- [ACTIVITY]: Write the entries out exactly. Any images they hold stay out of the copy.

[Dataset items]
==========

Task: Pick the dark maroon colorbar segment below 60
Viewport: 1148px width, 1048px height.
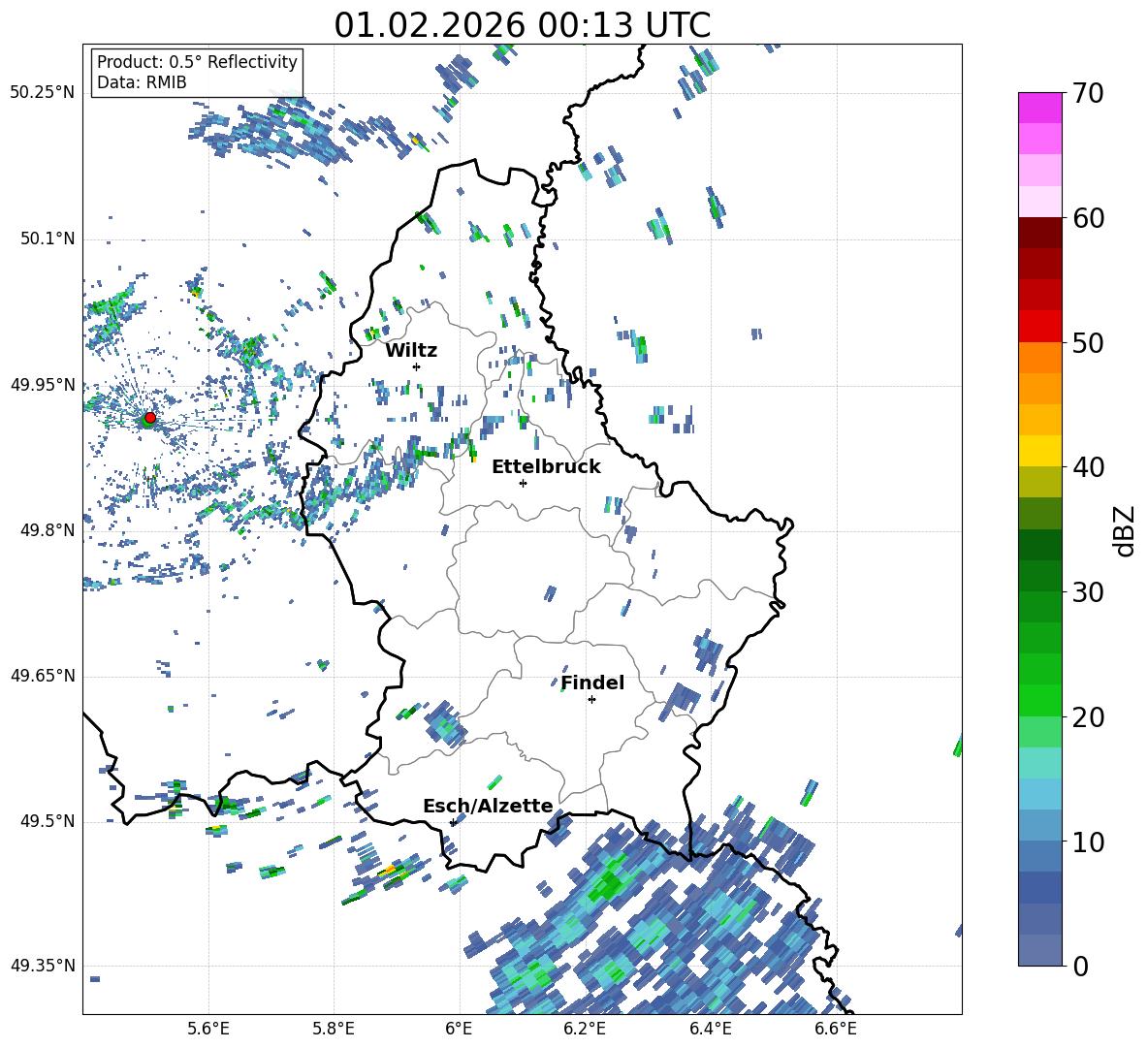Action: coord(1040,233)
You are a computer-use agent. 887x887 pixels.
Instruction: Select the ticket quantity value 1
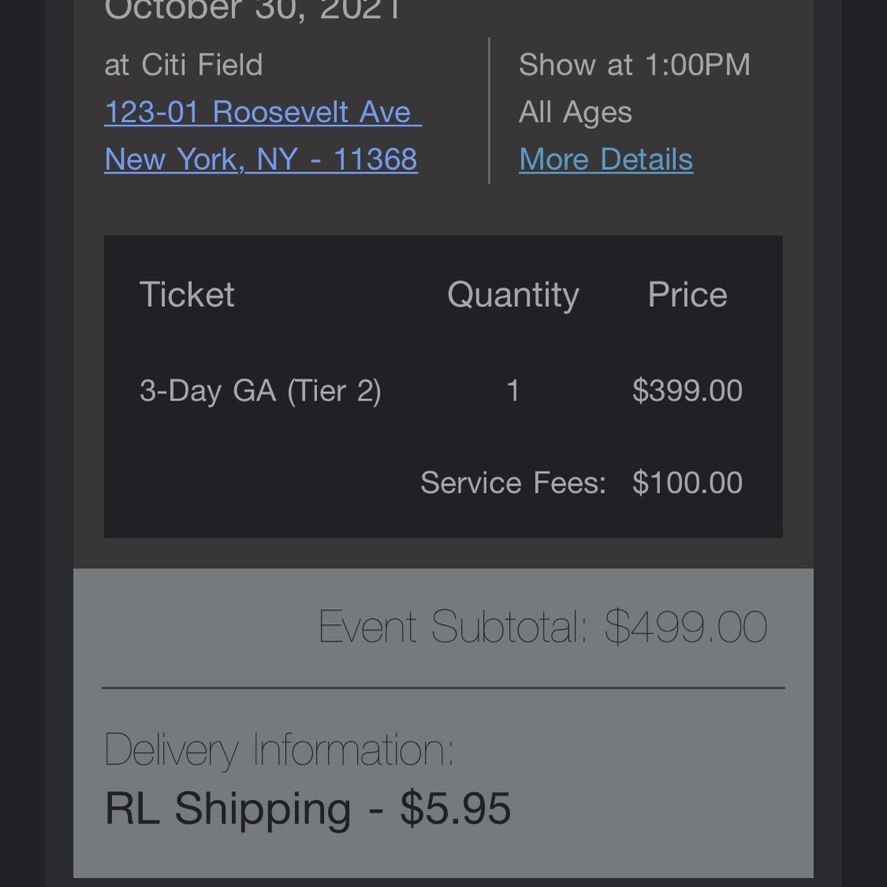513,391

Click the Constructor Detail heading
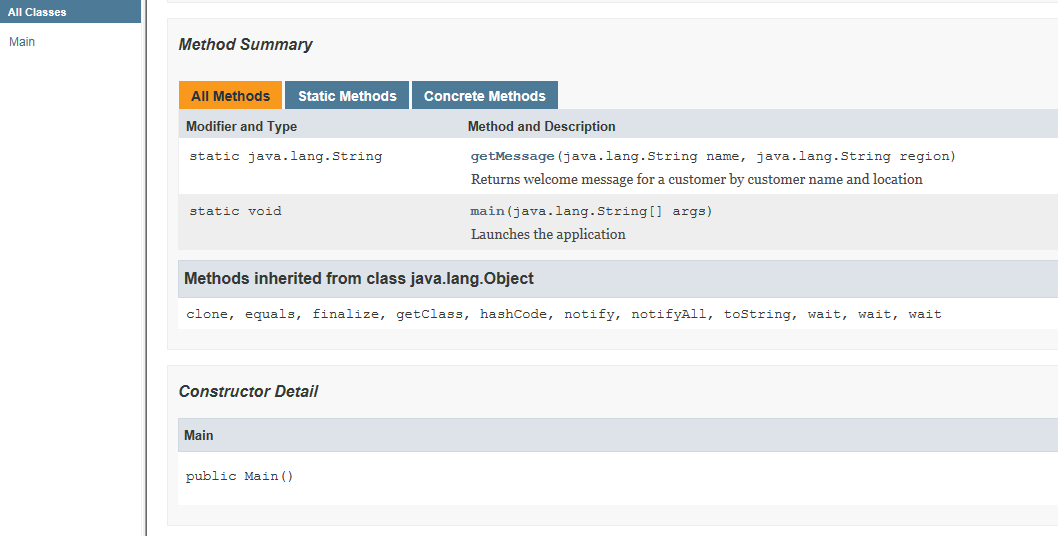pos(248,392)
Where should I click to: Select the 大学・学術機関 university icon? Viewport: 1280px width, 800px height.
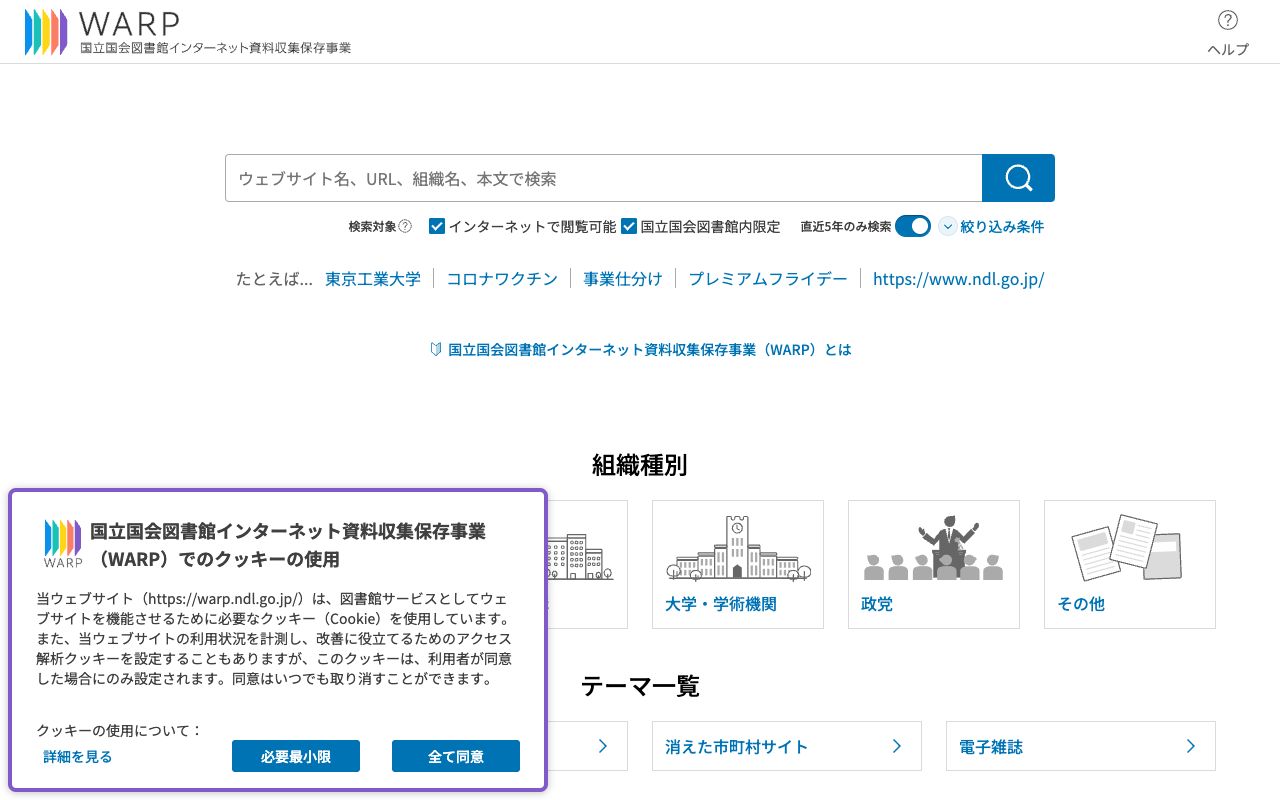[x=737, y=548]
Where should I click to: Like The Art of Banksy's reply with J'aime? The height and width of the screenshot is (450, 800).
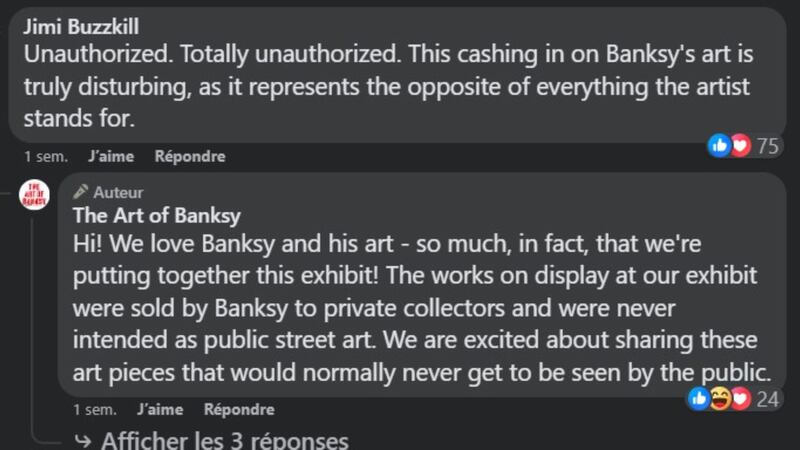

==========

- [ANSWER TO THIS PROBLEM]:
Task: Pick the dark maroon colorbar segment below 60
Viewport: 1148px width, 1048px height.
Action: coord(1040,233)
You are a computer-use agent. 887x887 pixels.
Instruction: Select the ticket quantity value 1
513,391

Click the Constructor Detail heading
pos(248,392)
Where should I click to: Select the 大学・学術機関 university icon? Viewport: 1280px width, 800px height.
[x=737, y=548]
Where should I click to: Like The Art of Banksy's reply with J'aime? The height and width of the screenshot is (450, 800).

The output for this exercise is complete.